Russian and Western politicians visit the Sakhalin-II project on 18 February 2009.

By the end of 2017, there were 19 LNG exporting countries and 40 LNG importing countries. The three biggest LNG exporters in 2017 were Qatar (77.5 MT), Australia (55.6 MT) and Malaysia (26.9 MT). The three biggest LNG importers in 2017 were Japan (83.5 MT), China (39 MT) and South Korea (37.8 MT). LNG trade volumes increased from 142 MT in 2005 to 159 MT in 2006, 165 MT in 2007, 171 MT in 2008, 220 MT in 2010, 237 MT in 2013, 264 MT in 2016 and 290 MT in 2017. Global LNG production was 246 MT in 2014, most of which was used in trade between countries. During the next several years there would be significant increase in volume of LNG Trade. For example, about 59 MTPA of new LNG supply from six new plants came to market just in 2009, including:

In 2006, Qatar became the world's biggest exporter of LNG. As of 2012, Qatar is the source of 25 percent of the world's LNG exports. As of 2017, Qatar was estimated to supply 26.7% of the world's LNG.

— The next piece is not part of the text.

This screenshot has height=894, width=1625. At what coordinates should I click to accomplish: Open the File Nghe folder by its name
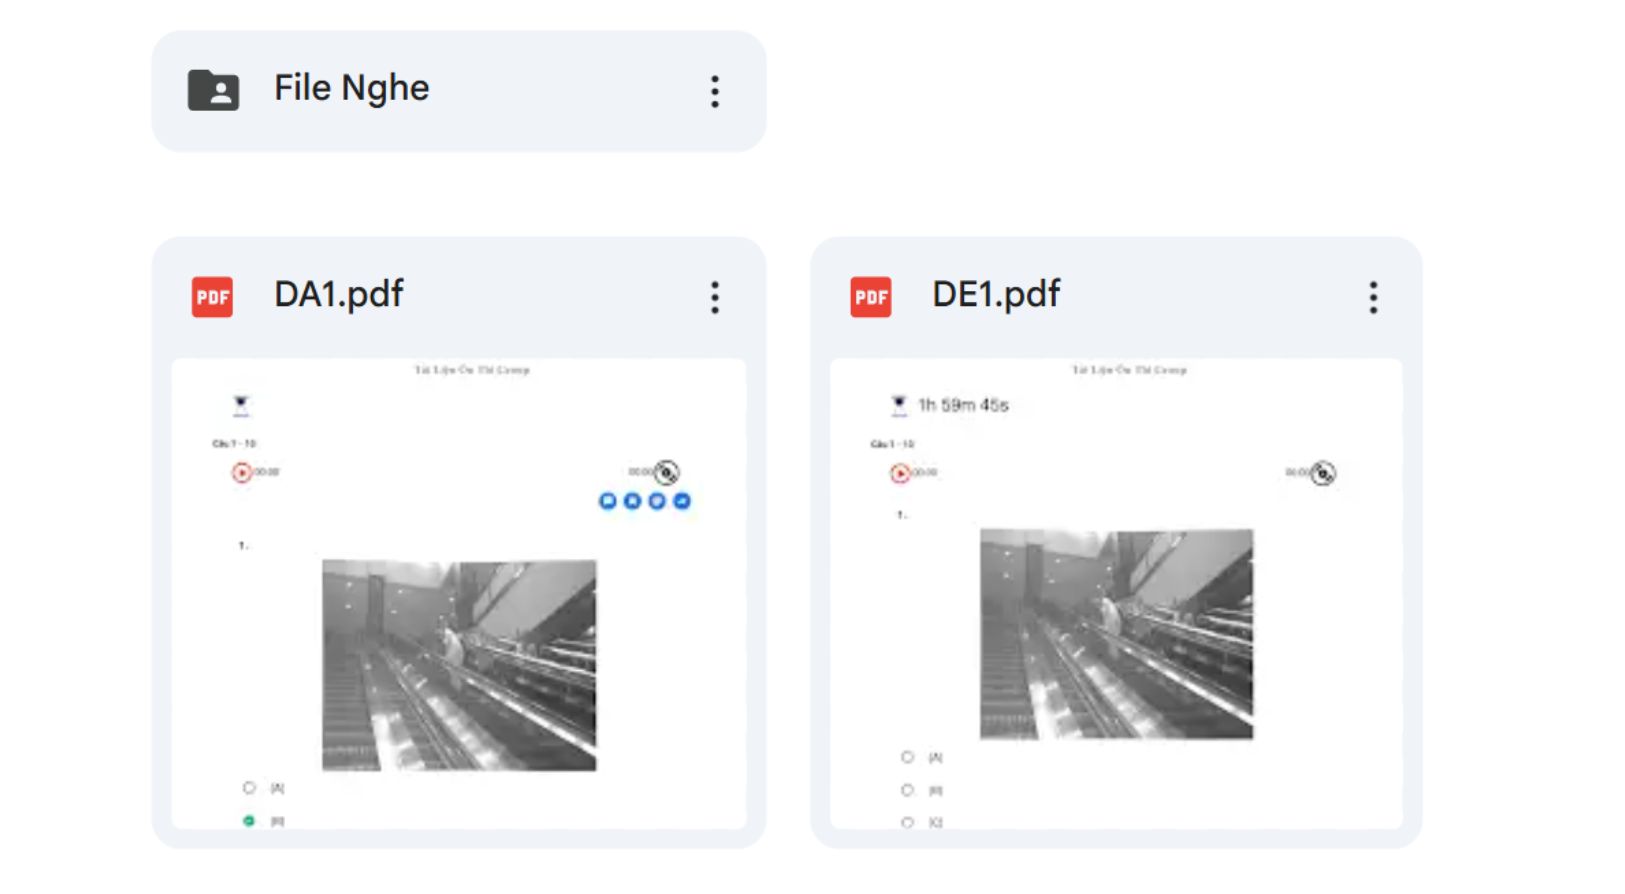click(x=351, y=88)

Investments in U.S. export facilities were increasing by 2013, these investments were spurred by increasing shale gas production in the United States and a large price differential between natural gas prices in the U.S. and those in Europe and Asia. Cheniere Energy became the first company in the United States to receive permission and export LNG in 2016. After a US-EU agreement in 2018, exports from USA to EU increased. In November 2021, U.S. producer Venture Global LNG signed a twenty-year contract with China's state-owned Sinopec to supply liquefied natural gas. China's imports of U.S. natural gas will more than double. U.S. exports of liquefied natural gas to China and other Asian countries surged in 2021, with Asian buyers willing to pay higher prices than European importers. This reversed in 2022, when most of US LNG went to Europe. US LNG export contracts are mainly made for 15–20 years. Exports from the U.S. are likely to reach 13.3 Bcf/d in 2024 due to projects coming online on the Gulf of Mexico.

Imports

In 1964, the UK and France made the first LNG trade, buying gas from Algeria, witnessing a new era of energy.

In 2014, 19 countries exported LNG.

Compared with the crude oil market, in 2013 the natural gas market was about 72 percent of the crude oil market (measured on a heat equivalent basis), of which LNG forms a small but rapidly growing part. Much of this growth is driven by the need for clean fuel and some substitution effect due to the high price of oil (primarily in the heating and electricity generation sectors).

Japan, South Korea, Spain, France, Italy and Taiwan import large volumes of LNG due to their shortage of energy. In 2005, Japan imported 58.6 million tons of LNG, representing some 30 percent of the LNG trade around the world that year. Also in 2005, South Korea imported 22.1 million tons, and in 2004 Taiwan imported 6.8 million tons. These three major buyers purchase approximately two-thirds of the world's LNG demand. In addition, Spain imported some 8.2 MTPA in 2006, making it the third largest importer. France also imported similar quantities as Spain. Following the Fukushima Daiichi nuclear disaster in March 2011 Japan became a major importer accounting for one third of the total. European LNG imports fell by 30 percent in 2012, and fell further by 24 percent in 2013, as South American and Asian importers paid more. European LNG imports increased to new heights in 2019, remained high in 2020 and 2021, and increased even more in 2022. Main contributors were Qatar, USA, and Russia.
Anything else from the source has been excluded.